— DATA SUPPLIED —
--------------------------------

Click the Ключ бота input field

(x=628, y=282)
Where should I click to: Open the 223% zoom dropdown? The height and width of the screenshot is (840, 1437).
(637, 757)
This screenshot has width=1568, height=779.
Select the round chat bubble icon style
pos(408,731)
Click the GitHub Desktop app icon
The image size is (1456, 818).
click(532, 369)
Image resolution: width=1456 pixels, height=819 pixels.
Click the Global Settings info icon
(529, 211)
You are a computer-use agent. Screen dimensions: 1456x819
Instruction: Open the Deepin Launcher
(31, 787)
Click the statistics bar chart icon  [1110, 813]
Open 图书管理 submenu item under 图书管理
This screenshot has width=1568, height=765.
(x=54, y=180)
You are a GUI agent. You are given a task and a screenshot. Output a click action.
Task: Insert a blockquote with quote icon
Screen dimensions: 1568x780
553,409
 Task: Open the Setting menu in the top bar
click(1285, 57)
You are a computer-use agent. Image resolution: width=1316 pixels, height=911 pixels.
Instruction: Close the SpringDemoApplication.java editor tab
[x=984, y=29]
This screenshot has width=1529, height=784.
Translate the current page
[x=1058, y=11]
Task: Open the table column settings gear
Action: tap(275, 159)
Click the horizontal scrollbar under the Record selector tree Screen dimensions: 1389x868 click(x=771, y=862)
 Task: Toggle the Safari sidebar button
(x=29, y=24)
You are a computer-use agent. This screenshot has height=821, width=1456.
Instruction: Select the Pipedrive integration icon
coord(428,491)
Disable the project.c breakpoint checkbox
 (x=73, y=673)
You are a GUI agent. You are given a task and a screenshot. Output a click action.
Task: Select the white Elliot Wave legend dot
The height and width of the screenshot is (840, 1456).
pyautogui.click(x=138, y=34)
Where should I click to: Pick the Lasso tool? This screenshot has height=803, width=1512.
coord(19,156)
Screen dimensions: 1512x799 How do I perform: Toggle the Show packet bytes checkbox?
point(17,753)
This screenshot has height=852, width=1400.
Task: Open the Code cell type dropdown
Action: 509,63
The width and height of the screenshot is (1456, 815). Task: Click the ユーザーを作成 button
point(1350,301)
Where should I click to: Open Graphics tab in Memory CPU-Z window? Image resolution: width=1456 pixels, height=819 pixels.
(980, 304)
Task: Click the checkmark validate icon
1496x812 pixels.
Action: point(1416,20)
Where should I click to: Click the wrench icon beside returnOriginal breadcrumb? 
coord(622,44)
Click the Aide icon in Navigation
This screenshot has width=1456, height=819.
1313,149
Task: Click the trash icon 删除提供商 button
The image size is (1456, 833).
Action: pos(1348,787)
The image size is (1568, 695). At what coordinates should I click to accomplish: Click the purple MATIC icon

--------------------------------

Exact copy required. Retype all of the entries word for word.

— TASK RESPONSE —
Click the Ключ бота input field

(x=628, y=282)
Where should I click to: Open the 223% zoom dropdown? The height and width of the screenshot is (840, 1437).
(637, 757)
This screenshot has width=1568, height=779.
Select the round chat bubble icon style
pos(408,731)
Click the GitHub Desktop app icon
The image size is (1456, 818).
click(532, 369)
Image resolution: width=1456 pixels, height=819 pixels.
Click the Global Settings info icon
(529, 211)
You are a computer-use agent. Screen dimensions: 1456x819
Instruction: Open the Deepin Launcher
(31, 787)
Click the statistics bar chart icon  [1110, 813]
Open 图书管理 submenu item under 图书管理
This screenshot has width=1568, height=765.
(x=54, y=180)
You are a GUI agent. You are given a task and a screenshot. Output a click action.
Task: Insert a blockquote with quote icon
Screen dimensions: 1568x780
553,409
 Task: Open the Setting menu in the top bar
click(1285, 57)
You are a computer-use agent. Image resolution: width=1316 pixels, height=911 pixels.
Instruction: Close the SpringDemoApplication.java editor tab
[x=984, y=29]
This screenshot has width=1529, height=784.
Translate the current page
[x=1058, y=11]
Task: Open the table column settings gear
Action: tap(275, 159)
Click the horizontal scrollbar under the Record selector tree Screen dimensions: 1389x868 click(x=771, y=862)
 Task: Toggle the Safari sidebar button
(x=29, y=24)
You are a computer-use agent. This screenshot has height=821, width=1456.
Instruction: Select the Pipedrive integration icon
coord(428,491)
Disable the project.c breakpoint checkbox
 (x=73, y=673)
You are a GUI agent. You are given a task and a screenshot. Output a click action.
Task: Select the white Elliot Wave legend dot
The height and width of the screenshot is (840, 1456).
pyautogui.click(x=138, y=34)
Where should I click to: Pick the Lasso tool? This screenshot has height=803, width=1512.
coord(19,156)
Screen dimensions: 1512x799 How do I perform: Toggle the Show packet bytes checkbox?
point(17,753)
This screenshot has height=852, width=1400.
Task: Open the Code cell type dropdown
Action: 509,63
The width and height of the screenshot is (1456, 815). Task: Click the ユーザーを作成 button
point(1350,301)
Where should I click to: Open Graphics tab in Memory CPU-Z window? Image resolution: width=1456 pixels, height=819 pixels.
(980, 304)
Task: Click the checkmark validate icon
1496x812 pixels.
Action: point(1416,20)
Where should I click to: Click the wrench icon beside returnOriginal breadcrumb? 
coord(622,44)
Click the Aide icon in Navigation
This screenshot has width=1456, height=819.
1313,149
Task: Click the trash icon 删除提供商 button
The image size is (1456, 833).
Action: pos(1348,787)
The image size is (1568, 695). At what coordinates should I click to accomplish: Click the purple MATIC icon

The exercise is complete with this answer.